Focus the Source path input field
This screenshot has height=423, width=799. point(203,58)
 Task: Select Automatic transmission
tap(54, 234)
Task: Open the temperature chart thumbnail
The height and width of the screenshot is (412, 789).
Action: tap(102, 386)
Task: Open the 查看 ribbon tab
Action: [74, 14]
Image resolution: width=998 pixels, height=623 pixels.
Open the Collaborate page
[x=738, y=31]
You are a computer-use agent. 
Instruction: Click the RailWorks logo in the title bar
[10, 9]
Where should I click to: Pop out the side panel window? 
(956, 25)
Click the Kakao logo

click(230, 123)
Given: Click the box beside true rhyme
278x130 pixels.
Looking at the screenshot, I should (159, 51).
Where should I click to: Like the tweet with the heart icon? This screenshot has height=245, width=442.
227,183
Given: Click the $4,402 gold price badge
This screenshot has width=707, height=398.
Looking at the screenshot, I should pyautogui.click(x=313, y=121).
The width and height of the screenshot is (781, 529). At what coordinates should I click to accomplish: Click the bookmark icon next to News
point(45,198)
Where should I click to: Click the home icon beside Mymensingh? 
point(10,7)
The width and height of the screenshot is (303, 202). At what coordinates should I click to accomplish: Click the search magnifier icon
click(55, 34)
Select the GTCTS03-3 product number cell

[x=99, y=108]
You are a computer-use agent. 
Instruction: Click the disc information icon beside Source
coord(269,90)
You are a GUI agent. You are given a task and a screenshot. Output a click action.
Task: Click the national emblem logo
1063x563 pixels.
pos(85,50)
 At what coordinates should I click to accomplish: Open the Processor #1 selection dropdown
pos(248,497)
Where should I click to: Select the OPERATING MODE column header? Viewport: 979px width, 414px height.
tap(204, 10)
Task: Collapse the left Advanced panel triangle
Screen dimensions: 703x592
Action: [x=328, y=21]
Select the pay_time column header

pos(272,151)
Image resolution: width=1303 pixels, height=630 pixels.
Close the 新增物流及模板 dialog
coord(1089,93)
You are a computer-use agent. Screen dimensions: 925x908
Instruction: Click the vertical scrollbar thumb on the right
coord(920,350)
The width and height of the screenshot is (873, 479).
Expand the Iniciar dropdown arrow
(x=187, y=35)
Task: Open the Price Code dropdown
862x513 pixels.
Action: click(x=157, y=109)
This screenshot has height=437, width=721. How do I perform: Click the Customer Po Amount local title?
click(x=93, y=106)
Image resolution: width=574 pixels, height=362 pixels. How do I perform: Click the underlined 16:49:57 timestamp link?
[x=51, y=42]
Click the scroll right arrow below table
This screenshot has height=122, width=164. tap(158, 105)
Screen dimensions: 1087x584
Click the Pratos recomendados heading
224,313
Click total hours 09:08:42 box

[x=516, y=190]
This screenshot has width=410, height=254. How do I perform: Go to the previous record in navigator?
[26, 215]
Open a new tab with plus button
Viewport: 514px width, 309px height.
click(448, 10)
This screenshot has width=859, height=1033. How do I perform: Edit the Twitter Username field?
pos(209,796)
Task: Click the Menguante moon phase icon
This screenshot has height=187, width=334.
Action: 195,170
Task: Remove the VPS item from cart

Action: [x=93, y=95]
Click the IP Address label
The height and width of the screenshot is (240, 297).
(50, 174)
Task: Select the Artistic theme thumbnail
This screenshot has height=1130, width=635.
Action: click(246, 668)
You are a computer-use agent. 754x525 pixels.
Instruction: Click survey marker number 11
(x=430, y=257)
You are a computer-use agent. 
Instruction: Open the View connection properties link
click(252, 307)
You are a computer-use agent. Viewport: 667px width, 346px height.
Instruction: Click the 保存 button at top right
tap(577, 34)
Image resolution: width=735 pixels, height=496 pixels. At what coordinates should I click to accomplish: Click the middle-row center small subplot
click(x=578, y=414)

YOUR INSTRUCTIONS: From the listing above, pull out every line that contains the string "resolution" and copy each one unchanged.

RIGHT ANSWER:
Image resolution: width=998 pixels, height=623 pixels.
Image resolution: width=1303 pixels, height=630 pixels.
Image resolution: width=574 pixels, height=362 pixels. How do I perform: Click the underlined 16:49:57 timestamp link?
Image resolution: width=735 pixels, height=496 pixels. At what coordinates should I click to accomplish: Click the middle-row center small subplot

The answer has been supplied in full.